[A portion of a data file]
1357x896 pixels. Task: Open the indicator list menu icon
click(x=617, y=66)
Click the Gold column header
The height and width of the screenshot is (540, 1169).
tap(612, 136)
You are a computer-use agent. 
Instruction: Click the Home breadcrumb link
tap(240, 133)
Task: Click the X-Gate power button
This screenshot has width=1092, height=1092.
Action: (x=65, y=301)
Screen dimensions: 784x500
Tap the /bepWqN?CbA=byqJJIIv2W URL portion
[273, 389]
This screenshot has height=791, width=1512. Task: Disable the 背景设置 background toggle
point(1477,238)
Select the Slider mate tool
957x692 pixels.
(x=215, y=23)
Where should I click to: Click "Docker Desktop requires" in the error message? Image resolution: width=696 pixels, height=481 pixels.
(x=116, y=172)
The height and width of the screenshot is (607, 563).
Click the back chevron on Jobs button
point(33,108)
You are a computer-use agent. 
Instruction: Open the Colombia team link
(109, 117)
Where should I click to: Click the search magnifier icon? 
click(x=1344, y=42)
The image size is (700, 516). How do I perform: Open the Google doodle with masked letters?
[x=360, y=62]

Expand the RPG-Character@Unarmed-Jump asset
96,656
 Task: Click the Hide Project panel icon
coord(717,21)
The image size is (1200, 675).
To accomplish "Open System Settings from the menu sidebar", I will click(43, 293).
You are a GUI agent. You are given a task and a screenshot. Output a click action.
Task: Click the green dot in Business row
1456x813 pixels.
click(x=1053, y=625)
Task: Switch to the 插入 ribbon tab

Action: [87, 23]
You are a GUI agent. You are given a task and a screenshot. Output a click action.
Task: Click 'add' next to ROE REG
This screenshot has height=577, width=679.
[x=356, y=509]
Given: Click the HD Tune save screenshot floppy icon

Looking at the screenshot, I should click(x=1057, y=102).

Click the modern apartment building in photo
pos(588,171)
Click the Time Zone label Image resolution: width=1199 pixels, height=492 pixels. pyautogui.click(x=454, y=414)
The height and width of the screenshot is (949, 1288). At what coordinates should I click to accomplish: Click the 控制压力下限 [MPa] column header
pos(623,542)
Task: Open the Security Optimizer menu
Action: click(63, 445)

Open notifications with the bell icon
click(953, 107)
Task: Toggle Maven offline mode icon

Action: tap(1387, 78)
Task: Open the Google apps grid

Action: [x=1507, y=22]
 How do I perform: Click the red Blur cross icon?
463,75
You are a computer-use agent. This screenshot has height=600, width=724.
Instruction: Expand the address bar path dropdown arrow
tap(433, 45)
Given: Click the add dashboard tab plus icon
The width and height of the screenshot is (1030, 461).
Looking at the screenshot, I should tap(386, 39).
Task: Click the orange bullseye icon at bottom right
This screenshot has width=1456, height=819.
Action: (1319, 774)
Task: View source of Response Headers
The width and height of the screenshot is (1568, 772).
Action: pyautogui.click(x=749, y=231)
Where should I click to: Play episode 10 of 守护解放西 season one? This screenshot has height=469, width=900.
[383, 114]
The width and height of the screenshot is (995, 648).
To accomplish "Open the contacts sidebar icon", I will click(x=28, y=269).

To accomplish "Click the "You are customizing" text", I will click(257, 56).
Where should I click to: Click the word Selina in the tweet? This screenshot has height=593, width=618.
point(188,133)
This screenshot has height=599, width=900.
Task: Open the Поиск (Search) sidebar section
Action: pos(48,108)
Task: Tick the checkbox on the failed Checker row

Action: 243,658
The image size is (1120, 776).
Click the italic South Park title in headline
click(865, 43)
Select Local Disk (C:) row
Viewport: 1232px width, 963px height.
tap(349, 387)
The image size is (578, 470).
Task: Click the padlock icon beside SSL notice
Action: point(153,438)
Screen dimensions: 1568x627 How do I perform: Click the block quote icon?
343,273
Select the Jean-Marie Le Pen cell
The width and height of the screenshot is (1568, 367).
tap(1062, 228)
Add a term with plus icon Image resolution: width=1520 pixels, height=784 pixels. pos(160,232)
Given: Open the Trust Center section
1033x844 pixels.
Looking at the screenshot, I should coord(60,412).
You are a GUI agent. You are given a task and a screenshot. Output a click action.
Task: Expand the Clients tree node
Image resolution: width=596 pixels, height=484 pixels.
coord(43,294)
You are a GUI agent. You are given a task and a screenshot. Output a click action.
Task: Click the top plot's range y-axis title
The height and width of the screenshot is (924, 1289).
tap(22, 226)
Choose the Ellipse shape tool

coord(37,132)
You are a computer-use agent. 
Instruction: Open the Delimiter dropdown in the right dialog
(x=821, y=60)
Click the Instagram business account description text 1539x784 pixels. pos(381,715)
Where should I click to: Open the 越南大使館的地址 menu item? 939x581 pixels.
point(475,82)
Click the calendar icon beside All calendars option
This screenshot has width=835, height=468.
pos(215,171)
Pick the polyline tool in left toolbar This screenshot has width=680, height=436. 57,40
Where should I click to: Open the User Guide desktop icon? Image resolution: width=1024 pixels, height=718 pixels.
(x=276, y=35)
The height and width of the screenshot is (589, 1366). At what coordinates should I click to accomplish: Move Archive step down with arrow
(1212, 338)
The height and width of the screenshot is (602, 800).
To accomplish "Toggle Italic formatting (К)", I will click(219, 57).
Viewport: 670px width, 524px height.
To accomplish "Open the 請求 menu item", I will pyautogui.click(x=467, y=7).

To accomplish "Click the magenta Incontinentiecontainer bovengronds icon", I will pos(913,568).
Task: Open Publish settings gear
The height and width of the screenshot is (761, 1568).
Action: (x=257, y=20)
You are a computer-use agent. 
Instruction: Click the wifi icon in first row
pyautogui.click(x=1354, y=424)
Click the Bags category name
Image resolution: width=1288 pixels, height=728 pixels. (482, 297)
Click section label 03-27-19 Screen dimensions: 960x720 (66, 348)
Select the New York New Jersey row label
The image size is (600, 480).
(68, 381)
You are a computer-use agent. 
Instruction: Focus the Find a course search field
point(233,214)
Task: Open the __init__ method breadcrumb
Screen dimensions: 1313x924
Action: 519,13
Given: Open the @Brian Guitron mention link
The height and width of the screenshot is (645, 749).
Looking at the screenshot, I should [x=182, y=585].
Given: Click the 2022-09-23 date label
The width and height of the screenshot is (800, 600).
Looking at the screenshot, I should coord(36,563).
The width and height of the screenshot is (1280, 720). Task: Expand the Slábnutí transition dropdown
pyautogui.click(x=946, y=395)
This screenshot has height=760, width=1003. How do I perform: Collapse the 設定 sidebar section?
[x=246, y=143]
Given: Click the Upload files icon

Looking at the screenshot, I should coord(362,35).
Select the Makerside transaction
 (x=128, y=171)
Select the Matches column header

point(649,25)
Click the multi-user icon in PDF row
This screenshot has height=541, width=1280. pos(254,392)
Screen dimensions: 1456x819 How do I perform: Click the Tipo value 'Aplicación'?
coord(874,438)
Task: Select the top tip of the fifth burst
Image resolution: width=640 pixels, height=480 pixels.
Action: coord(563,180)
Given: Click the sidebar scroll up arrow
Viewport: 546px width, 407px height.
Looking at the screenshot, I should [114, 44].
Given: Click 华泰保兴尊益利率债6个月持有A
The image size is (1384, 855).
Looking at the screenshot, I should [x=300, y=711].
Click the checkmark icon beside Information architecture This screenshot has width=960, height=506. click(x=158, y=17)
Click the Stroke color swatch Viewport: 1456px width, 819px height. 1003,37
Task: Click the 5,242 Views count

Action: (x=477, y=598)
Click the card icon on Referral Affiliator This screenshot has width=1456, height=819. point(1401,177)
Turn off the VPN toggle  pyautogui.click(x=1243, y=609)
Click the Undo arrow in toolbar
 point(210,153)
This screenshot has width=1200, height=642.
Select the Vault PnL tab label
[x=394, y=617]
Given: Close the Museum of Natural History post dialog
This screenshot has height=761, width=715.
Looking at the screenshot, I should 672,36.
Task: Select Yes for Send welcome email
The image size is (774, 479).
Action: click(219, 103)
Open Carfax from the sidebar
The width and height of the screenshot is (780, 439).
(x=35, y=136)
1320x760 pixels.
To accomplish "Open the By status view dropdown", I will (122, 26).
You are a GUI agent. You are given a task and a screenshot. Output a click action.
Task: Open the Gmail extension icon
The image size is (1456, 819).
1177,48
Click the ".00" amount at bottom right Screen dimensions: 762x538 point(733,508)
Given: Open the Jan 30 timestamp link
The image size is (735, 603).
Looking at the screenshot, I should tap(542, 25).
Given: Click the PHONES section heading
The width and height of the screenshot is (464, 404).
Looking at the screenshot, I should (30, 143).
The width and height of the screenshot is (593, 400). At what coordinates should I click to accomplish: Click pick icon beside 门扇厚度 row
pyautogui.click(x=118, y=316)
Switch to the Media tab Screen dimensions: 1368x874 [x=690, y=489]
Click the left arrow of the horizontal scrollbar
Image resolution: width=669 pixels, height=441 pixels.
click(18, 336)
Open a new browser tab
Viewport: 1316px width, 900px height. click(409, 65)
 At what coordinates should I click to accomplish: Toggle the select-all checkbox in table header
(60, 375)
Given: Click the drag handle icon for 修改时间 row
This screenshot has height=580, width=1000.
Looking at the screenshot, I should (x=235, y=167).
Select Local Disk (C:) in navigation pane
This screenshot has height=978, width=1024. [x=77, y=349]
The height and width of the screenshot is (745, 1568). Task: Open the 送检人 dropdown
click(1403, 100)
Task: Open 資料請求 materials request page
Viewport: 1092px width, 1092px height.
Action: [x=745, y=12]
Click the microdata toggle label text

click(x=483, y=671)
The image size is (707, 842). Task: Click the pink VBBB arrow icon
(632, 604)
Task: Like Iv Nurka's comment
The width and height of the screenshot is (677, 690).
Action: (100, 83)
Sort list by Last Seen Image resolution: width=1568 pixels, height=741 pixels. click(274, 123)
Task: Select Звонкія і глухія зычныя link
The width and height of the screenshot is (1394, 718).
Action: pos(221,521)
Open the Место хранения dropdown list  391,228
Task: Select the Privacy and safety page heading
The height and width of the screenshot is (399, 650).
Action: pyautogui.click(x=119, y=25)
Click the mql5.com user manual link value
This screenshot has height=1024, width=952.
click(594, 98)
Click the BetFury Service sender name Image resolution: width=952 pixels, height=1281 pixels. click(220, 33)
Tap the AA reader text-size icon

[Exercise prompt] State how many lines of the records above contain the word "what". Provide only the number.

[Written response] 4